## Goal of the exercise
Update the material from its start up to and including the line with "pos(890,56)", changing "globe" to "earth" and leaving everything else the same. Leave the pictures out of your answer.

## Task data

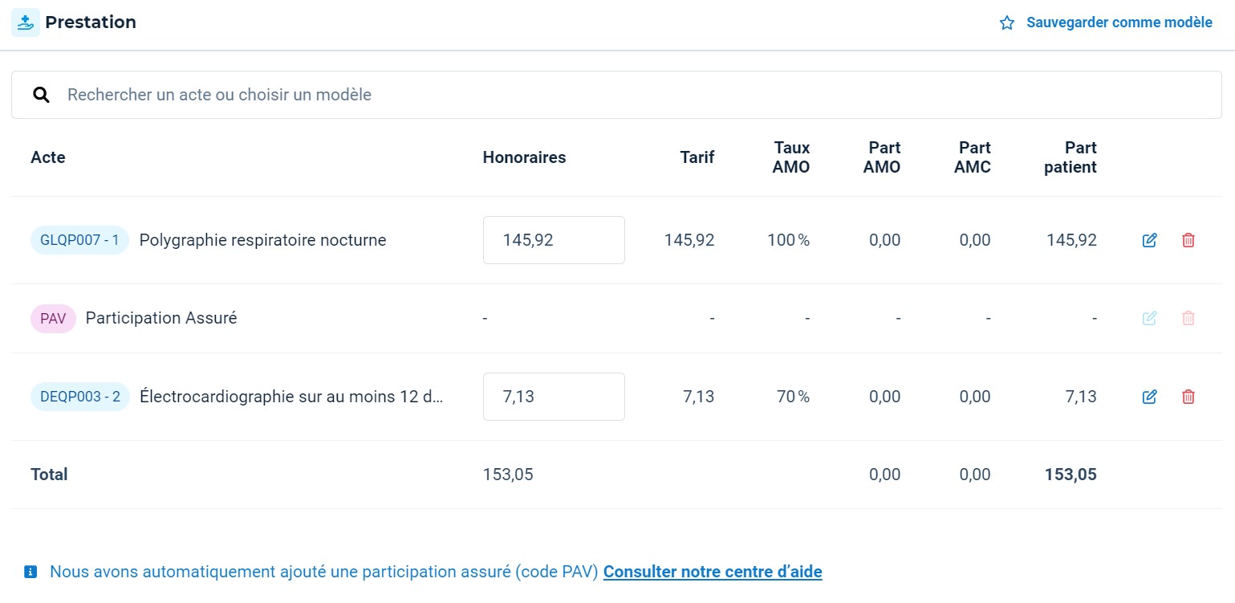This screenshot has height=603, width=1235.
Task: Click the blue info icon at bottom
Action: tap(30, 572)
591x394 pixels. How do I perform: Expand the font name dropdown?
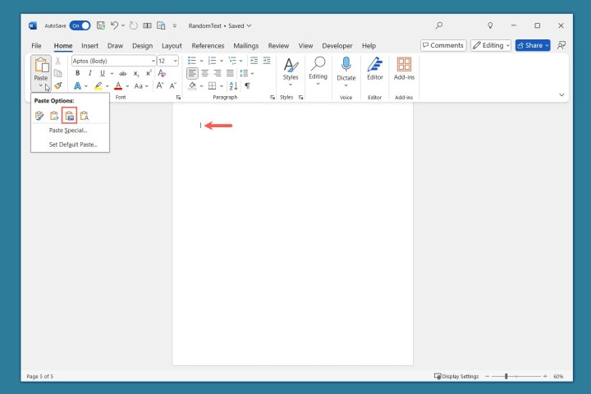(x=153, y=61)
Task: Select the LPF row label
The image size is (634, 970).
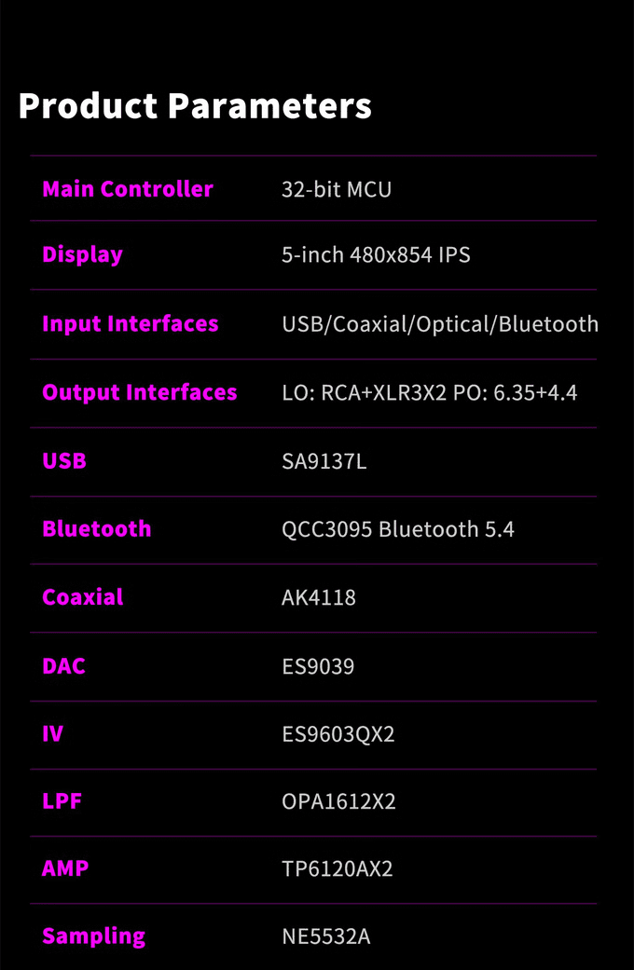Action: 62,801
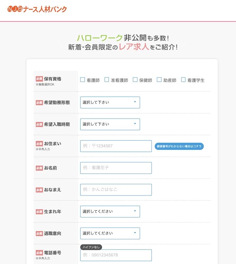Click the postal code input field

click(x=115, y=146)
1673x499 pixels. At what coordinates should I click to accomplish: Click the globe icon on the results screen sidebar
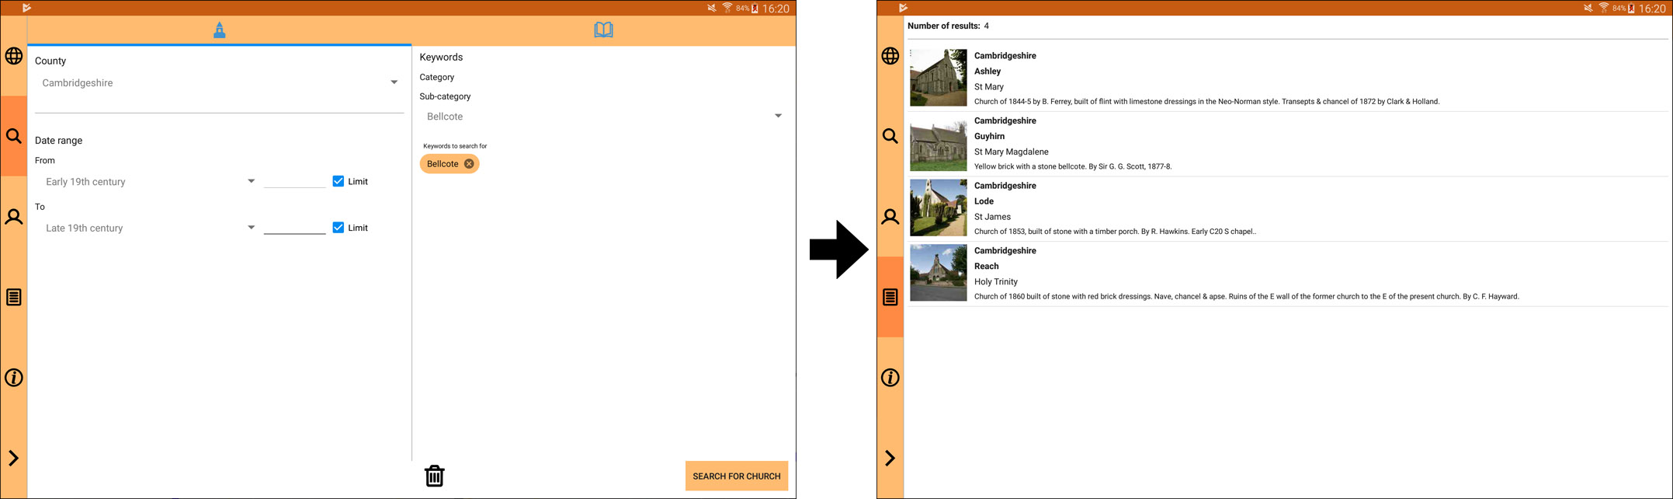pos(890,56)
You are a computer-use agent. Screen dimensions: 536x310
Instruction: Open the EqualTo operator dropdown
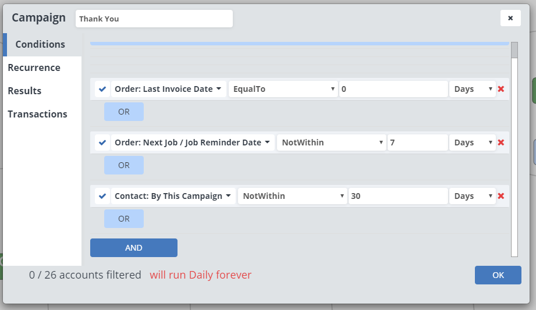283,89

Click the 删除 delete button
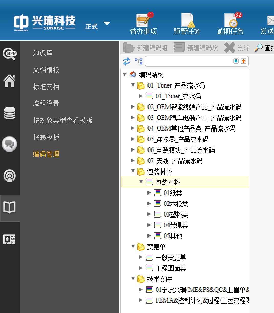pos(237,48)
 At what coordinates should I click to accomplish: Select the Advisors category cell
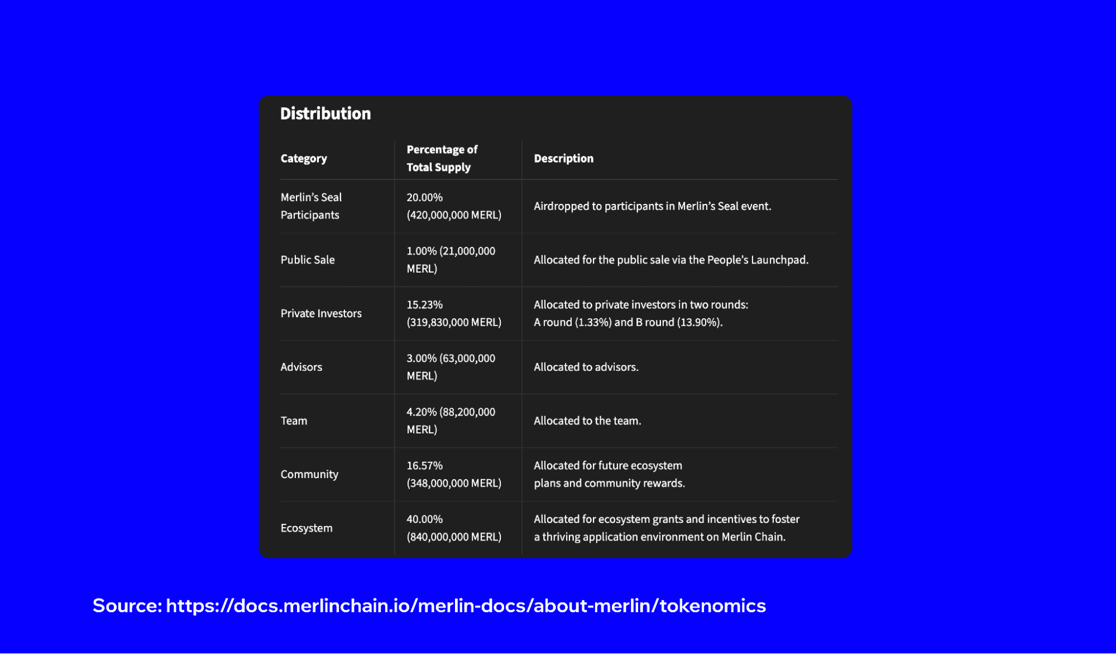coord(301,367)
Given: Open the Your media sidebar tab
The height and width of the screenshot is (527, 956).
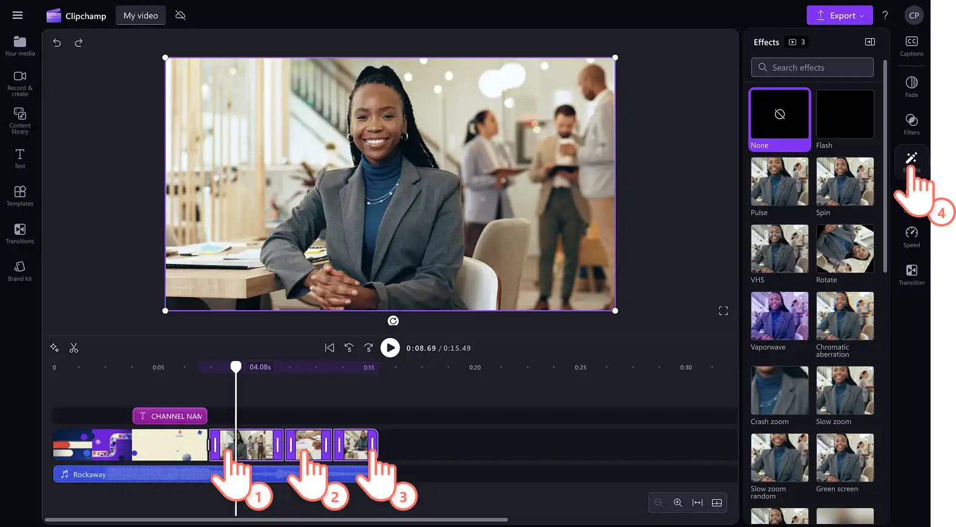Looking at the screenshot, I should tap(20, 46).
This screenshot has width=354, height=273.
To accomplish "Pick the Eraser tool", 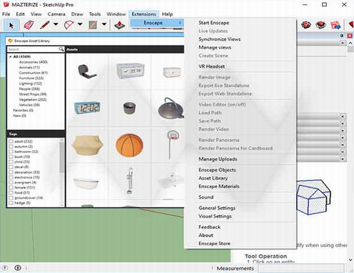I will click(x=29, y=25).
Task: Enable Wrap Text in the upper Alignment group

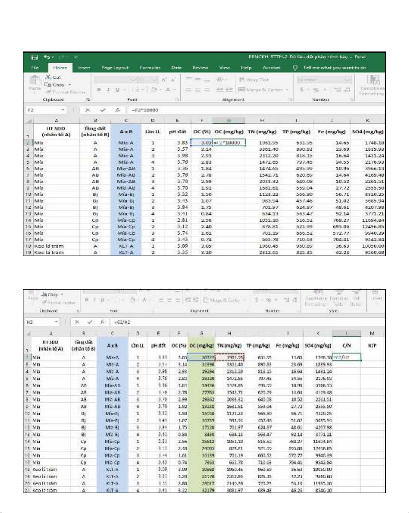Action: 254,80
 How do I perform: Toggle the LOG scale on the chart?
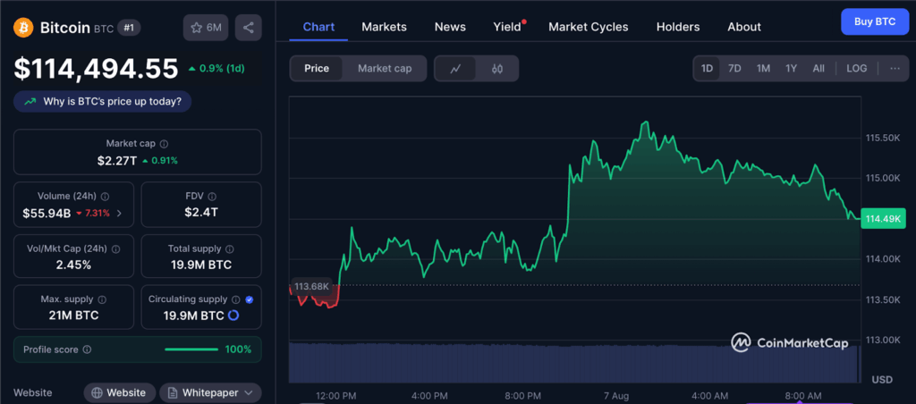[x=856, y=69]
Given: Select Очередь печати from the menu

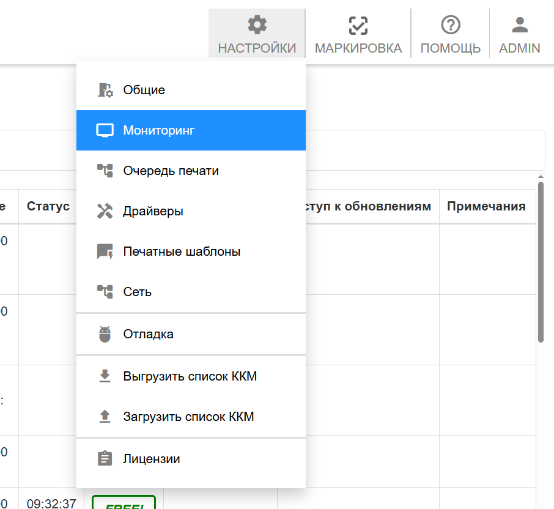Looking at the screenshot, I should [171, 171].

## Finished answer
This screenshot has height=603, width=1235.
Task: Click the blue info icon at bottom
Action: tap(30, 572)
591x394 pixels. How do I perform: Expand the font name dropdown?
(x=153, y=61)
Task: Select the LPF row label
The image size is (634, 970).
Action: 62,801
Click the postal code input field

click(x=115, y=146)
1673x499 pixels. At what coordinates should I click to accomplish: Click the earth icon on the results screen sidebar
pos(890,56)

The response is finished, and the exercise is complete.